What this task involves
Repeat the material below. Keep every line exactly as written.

Record extracts Start Marker

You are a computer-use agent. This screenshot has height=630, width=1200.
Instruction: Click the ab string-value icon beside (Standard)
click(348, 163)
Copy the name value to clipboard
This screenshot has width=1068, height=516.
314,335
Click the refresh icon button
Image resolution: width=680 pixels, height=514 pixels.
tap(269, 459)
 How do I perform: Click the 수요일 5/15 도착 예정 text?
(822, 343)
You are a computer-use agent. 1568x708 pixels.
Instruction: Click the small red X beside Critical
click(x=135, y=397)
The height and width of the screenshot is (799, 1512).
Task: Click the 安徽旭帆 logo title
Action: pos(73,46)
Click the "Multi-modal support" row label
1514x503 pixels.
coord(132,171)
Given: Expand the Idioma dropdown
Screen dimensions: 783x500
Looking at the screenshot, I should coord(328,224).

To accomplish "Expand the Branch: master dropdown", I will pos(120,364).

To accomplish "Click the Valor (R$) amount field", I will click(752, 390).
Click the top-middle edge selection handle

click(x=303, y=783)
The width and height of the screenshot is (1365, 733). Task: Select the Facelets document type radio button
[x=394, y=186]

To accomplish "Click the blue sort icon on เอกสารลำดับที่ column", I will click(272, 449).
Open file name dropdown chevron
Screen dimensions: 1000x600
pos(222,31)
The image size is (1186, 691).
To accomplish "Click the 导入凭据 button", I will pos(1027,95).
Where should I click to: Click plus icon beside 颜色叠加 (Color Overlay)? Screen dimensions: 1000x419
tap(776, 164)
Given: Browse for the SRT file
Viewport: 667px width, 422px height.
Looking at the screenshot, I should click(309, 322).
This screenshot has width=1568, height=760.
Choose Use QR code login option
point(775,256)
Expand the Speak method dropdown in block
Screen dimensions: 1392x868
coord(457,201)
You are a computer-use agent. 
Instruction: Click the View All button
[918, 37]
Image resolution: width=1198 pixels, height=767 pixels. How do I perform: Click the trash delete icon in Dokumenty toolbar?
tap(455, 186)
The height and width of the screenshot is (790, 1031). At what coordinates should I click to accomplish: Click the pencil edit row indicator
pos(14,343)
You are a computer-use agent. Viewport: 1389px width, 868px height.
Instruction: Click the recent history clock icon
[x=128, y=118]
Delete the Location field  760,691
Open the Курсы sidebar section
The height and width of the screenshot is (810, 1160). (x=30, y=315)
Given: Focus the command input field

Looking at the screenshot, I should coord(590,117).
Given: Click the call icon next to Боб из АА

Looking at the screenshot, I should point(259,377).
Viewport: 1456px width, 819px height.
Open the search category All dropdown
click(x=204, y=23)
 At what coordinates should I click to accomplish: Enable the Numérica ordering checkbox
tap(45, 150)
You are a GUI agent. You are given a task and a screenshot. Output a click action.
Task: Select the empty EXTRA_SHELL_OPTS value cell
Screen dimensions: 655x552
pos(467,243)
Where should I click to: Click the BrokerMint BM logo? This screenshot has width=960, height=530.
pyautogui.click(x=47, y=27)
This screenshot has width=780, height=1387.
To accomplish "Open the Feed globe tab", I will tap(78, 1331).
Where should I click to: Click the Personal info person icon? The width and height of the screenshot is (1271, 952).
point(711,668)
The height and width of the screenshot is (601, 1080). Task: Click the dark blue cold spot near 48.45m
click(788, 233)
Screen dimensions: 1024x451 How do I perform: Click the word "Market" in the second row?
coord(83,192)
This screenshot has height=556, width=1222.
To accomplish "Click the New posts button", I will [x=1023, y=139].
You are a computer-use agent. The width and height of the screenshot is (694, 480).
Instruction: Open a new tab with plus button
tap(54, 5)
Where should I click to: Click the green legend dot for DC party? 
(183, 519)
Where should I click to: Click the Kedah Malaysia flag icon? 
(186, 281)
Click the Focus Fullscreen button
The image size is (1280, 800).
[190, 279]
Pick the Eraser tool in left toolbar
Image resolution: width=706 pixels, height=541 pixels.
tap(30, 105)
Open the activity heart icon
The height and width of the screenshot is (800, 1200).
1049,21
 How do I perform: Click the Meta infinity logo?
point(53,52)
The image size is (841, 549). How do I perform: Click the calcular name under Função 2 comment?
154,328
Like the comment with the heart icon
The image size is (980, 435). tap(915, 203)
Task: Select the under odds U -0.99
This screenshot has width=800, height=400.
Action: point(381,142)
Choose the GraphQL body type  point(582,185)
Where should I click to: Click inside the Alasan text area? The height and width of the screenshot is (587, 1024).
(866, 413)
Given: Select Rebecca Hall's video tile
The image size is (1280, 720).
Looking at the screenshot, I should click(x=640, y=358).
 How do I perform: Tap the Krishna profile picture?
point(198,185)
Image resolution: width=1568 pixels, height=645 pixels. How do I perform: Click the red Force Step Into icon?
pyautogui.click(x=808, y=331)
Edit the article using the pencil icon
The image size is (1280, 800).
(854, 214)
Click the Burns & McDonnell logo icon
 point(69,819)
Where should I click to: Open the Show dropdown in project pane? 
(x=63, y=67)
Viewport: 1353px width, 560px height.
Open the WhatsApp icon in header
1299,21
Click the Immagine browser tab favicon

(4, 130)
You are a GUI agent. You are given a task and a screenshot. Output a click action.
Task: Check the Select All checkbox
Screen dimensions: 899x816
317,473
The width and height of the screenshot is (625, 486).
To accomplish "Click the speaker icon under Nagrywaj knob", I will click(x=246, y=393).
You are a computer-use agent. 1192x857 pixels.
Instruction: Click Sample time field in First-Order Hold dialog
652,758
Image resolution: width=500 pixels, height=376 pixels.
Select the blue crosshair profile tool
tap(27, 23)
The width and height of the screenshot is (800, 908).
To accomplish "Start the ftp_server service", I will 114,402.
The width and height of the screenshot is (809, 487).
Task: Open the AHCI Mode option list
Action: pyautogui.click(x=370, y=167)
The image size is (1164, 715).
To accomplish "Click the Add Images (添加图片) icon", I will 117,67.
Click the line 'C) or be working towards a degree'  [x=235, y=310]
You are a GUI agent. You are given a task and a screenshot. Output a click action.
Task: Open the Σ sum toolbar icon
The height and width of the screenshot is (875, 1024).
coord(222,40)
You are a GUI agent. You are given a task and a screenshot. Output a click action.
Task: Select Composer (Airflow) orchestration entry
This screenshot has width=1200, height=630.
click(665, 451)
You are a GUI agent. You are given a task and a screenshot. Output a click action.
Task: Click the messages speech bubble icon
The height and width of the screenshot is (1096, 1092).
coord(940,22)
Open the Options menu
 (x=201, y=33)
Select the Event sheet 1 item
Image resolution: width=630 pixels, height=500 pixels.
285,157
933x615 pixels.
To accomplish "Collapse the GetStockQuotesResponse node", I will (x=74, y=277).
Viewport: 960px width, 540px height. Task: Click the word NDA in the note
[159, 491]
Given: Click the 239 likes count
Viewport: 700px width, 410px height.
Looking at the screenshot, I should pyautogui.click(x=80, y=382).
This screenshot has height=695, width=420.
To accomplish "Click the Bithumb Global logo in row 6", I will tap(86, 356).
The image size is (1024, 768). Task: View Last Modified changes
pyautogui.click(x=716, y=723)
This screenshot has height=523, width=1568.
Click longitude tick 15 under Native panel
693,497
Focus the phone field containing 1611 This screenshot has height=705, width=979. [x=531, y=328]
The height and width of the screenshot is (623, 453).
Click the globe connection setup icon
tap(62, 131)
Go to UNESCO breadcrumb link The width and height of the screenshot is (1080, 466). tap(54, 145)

Record extracts End Marker

Result
You are a computer-use agent. This screenshot has height=630, width=1200.
Instruction: Click the ab string-value icon beside (Standard)
click(348, 163)
Copy the name value to clipboard
This screenshot has width=1068, height=516.
314,335
Click the refresh icon button
Image resolution: width=680 pixels, height=514 pixels.
tap(269, 459)
 How do I perform: Click the 수요일 5/15 도착 예정 text?
(822, 343)
You are a computer-use agent. 1568x708 pixels.
Instruction: Click the small red X beside Critical
click(x=135, y=397)
The height and width of the screenshot is (799, 1512).
Task: Click the 安徽旭帆 logo title
Action: pos(73,46)
Click the "Multi-modal support" row label
1514x503 pixels.
coord(132,171)
Given: Expand the Idioma dropdown
Screen dimensions: 783x500
Looking at the screenshot, I should coord(328,224).

To accomplish "Expand the Branch: master dropdown", I will pos(120,364).

To accomplish "Click the Valor (R$) amount field", I will click(752, 390).
Click the top-middle edge selection handle

click(x=303, y=783)
The width and height of the screenshot is (1365, 733). Task: Select the Facelets document type radio button
[x=394, y=186]

To accomplish "Click the blue sort icon on เอกสารลำดับที่ column", I will click(272, 449).
Open file name dropdown chevron
Screen dimensions: 1000x600
pos(222,31)
The image size is (1186, 691).
To accomplish "Click the 导入凭据 button", I will pos(1027,95).
Where should I click to: Click plus icon beside 颜色叠加 (Color Overlay)? Screen dimensions: 1000x419
tap(776, 164)
Given: Browse for the SRT file
Viewport: 667px width, 422px height.
Looking at the screenshot, I should click(309, 322).
This screenshot has width=1568, height=760.
Choose Use QR code login option
point(775,256)
Expand the Speak method dropdown in block
Screen dimensions: 1392x868
coord(457,201)
You are a computer-use agent. 
Instruction: Click the View All button
[918, 37]
Image resolution: width=1198 pixels, height=767 pixels. How do I perform: Click the trash delete icon in Dokumenty toolbar?
tap(455, 186)
The height and width of the screenshot is (790, 1031). At what coordinates should I click to accomplish: Click the pencil edit row indicator
pos(14,343)
You are a computer-use agent. Viewport: 1389px width, 868px height.
Instruction: Click the recent history clock icon
[x=128, y=118]
Delete the Location field  760,691
Open the Курсы sidebar section
The height and width of the screenshot is (810, 1160). (x=30, y=315)
Given: Focus the command input field

Looking at the screenshot, I should coord(590,117).
Given: Click the call icon next to Боб из АА

Looking at the screenshot, I should point(259,377).
Viewport: 1456px width, 819px height.
Open the search category All dropdown
click(x=204, y=23)
 At what coordinates should I click to accomplish: Enable the Numérica ordering checkbox
tap(45, 150)
You are a GUI agent. You are given a task and a screenshot. Output a click action.
Task: Select the empty EXTRA_SHELL_OPTS value cell
Screen dimensions: 655x552
pos(467,243)
Where should I click to: Click the BrokerMint BM logo? This screenshot has width=960, height=530.
pyautogui.click(x=47, y=27)
This screenshot has width=780, height=1387.
To accomplish "Open the Feed globe tab", I will tap(78, 1331).
Where should I click to: Click the Personal info person icon? The width and height of the screenshot is (1271, 952).
point(711,668)
The height and width of the screenshot is (601, 1080). Task: Click the dark blue cold spot near 48.45m
click(788, 233)
Screen dimensions: 1024x451 How do I perform: Click the word "Market" in the second row?
coord(83,192)
This screenshot has height=556, width=1222.
To accomplish "Click the New posts button", I will [x=1023, y=139].
You are a computer-use agent. The width and height of the screenshot is (694, 480).
Instruction: Open a new tab with plus button
tap(54, 5)
Where should I click to: Click the green legend dot for DC party? 
(183, 519)
Where should I click to: Click the Kedah Malaysia flag icon? 
(186, 281)
Click the Focus Fullscreen button
The image size is (1280, 800).
[190, 279]
Pick the Eraser tool in left toolbar
Image resolution: width=706 pixels, height=541 pixels.
tap(30, 105)
Open the activity heart icon
The height and width of the screenshot is (800, 1200).
1049,21
 How do I perform: Click the Meta infinity logo?
point(53,52)
The image size is (841, 549). How do I perform: Click the calcular name under Função 2 comment?
154,328
Like the comment with the heart icon
The image size is (980, 435). tap(915, 203)
Task: Select the under odds U -0.99
This screenshot has width=800, height=400.
Action: point(381,142)
Choose the GraphQL body type  point(582,185)
Where should I click to: Click inside the Alasan text area? The height and width of the screenshot is (587, 1024).
(866, 413)
Given: Select Rebecca Hall's video tile
The image size is (1280, 720).
Looking at the screenshot, I should click(x=640, y=358).
 How do I perform: Tap the Krishna profile picture?
point(198,185)
Image resolution: width=1568 pixels, height=645 pixels. How do I perform: Click the red Force Step Into icon?
pyautogui.click(x=808, y=331)
Edit the article using the pencil icon
The image size is (1280, 800).
(854, 214)
Click the Burns & McDonnell logo icon
 point(69,819)
Where should I click to: Open the Show dropdown in project pane? 
(x=63, y=67)
Viewport: 1353px width, 560px height.
Open the WhatsApp icon in header
1299,21
Click the Immagine browser tab favicon

(4, 130)
You are a GUI agent. You are given a task and a screenshot. Output a click action.
Task: Check the Select All checkbox
Screen dimensions: 899x816
317,473
The width and height of the screenshot is (625, 486).
To accomplish "Click the speaker icon under Nagrywaj knob", I will click(x=246, y=393).
You are a computer-use agent. 1192x857 pixels.
Instruction: Click Sample time field in First-Order Hold dialog
652,758
Image resolution: width=500 pixels, height=376 pixels.
Select the blue crosshair profile tool
tap(27, 23)
The width and height of the screenshot is (800, 908).
To accomplish "Start the ftp_server service", I will 114,402.
The width and height of the screenshot is (809, 487).
Task: Open the AHCI Mode option list
Action: pyautogui.click(x=370, y=167)
The image size is (1164, 715).
To accomplish "Click the Add Images (添加图片) icon", I will 117,67.
Click the line 'C) or be working towards a degree'  [x=235, y=310]
You are a GUI agent. You are given a task and a screenshot. Output a click action.
Task: Open the Σ sum toolbar icon
The height and width of the screenshot is (875, 1024).
coord(222,40)
You are a GUI agent. You are given a task and a screenshot. Output a click action.
Task: Select Composer (Airflow) orchestration entry
This screenshot has width=1200, height=630.
click(665, 451)
You are a GUI agent. You are given a task and a screenshot. Output a click action.
Task: Click the messages speech bubble icon
The height and width of the screenshot is (1096, 1092).
coord(940,22)
Open the Options menu
 (x=201, y=33)
Select the Event sheet 1 item
Image resolution: width=630 pixels, height=500 pixels.
285,157
933x615 pixels.
To accomplish "Collapse the GetStockQuotesResponse node", I will (x=74, y=277).
Viewport: 960px width, 540px height. Task: Click the word NDA in the note
[159, 491]
Given: Click the 239 likes count
Viewport: 700px width, 410px height.
Looking at the screenshot, I should pyautogui.click(x=80, y=382).
This screenshot has height=695, width=420.
To accomplish "Click the Bithumb Global logo in row 6", I will tap(86, 356).
The image size is (1024, 768). Task: View Last Modified changes
pyautogui.click(x=716, y=723)
This screenshot has height=523, width=1568.
Click longitude tick 15 under Native panel
693,497
Focus the phone field containing 1611 This screenshot has height=705, width=979. [x=531, y=328]
The height and width of the screenshot is (623, 453).
Click the globe connection setup icon
tap(62, 131)
Go to UNESCO breadcrumb link The width and height of the screenshot is (1080, 466). tap(54, 145)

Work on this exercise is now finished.